Versioning Numbers, make them meaningful

Fri, Jul 25, 2014 coding standards semantic, software, versioning Reading time: 2 min.

The version number itself, and more generally the way you manage it, is most of the time underestimated, because it’s considered something trivial.
It is used to give a chronological order to the software releases and it conveys the useful information about the state and the impact of the release.

I can think only of two major way to assign a version number:

  • MAJOR.MINOR.PATCH[-STABILITY]
  • YEAR.MONTH.DAY 1

Obviously there are several ways of customising those to your own needs, and you can find everywhere different, non-standard, version numbers every day being used.

But, personally, I prefer the following structure and I’d recommend it to everyone:

MAJOR.MINOR.PATCH[-STABILITY]

The rules are quite straight-forward:

  • increase MAJOR when releasing something that is NOT backward compatible
  • increase MINOR when releasing something that is backward compatible
  • increase PATCH when releasing a bug fix (obvs backward compatible)
  • the stability follows this order:
    1. alpha
    2. beta
    3. dev
    4. rc

Usually I never bother to use alpha and beta because they are so unstable and so frequently updated that it’s not worth the time to create a tag and release it, I’d rather release a dev one.

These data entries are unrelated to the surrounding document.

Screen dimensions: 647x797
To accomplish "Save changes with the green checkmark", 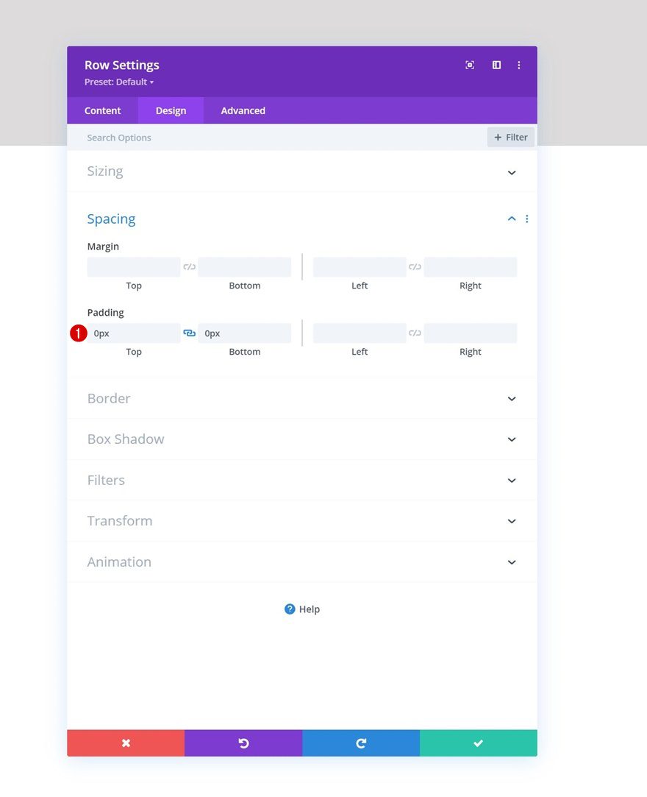I will (x=479, y=743).
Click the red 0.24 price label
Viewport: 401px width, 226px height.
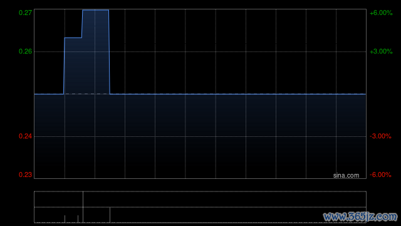click(25, 136)
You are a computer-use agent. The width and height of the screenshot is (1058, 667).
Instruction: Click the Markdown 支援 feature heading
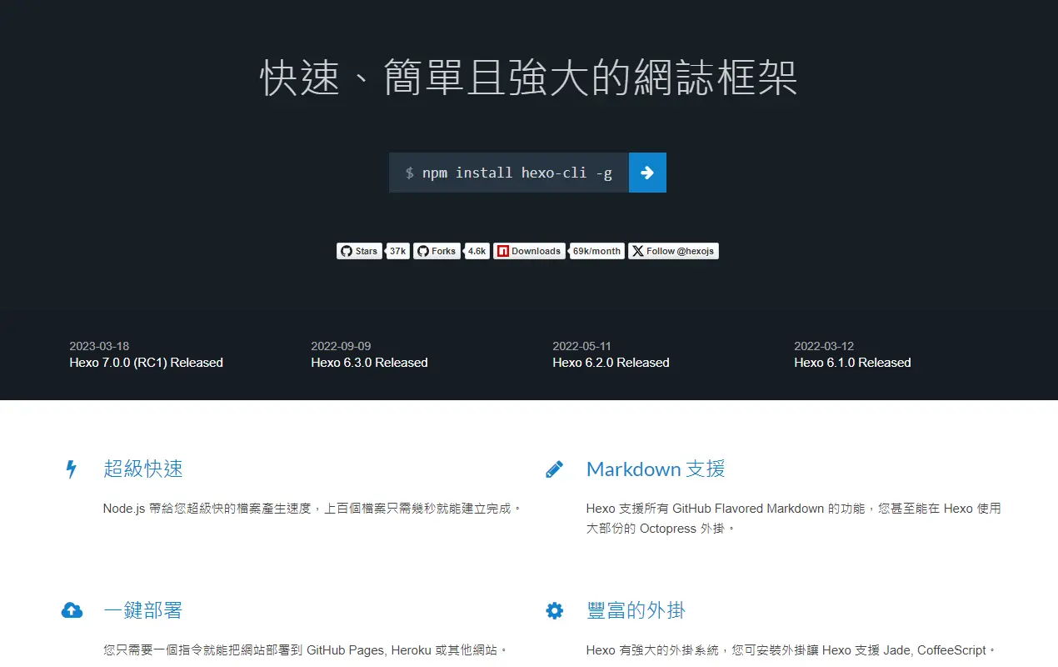point(656,469)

I also found out that there is even a manifesto for the versioning scheme I’m using and promoting.

However, this is not preventing you anyhow to assign to your release a codename.

This could be a solution to avoid problems when deciding which version to use, recognising at first glance if the release is stable or not, and especially be aware whether it’s backward-compatible.
Still, do not ever trust blindly an external dependency.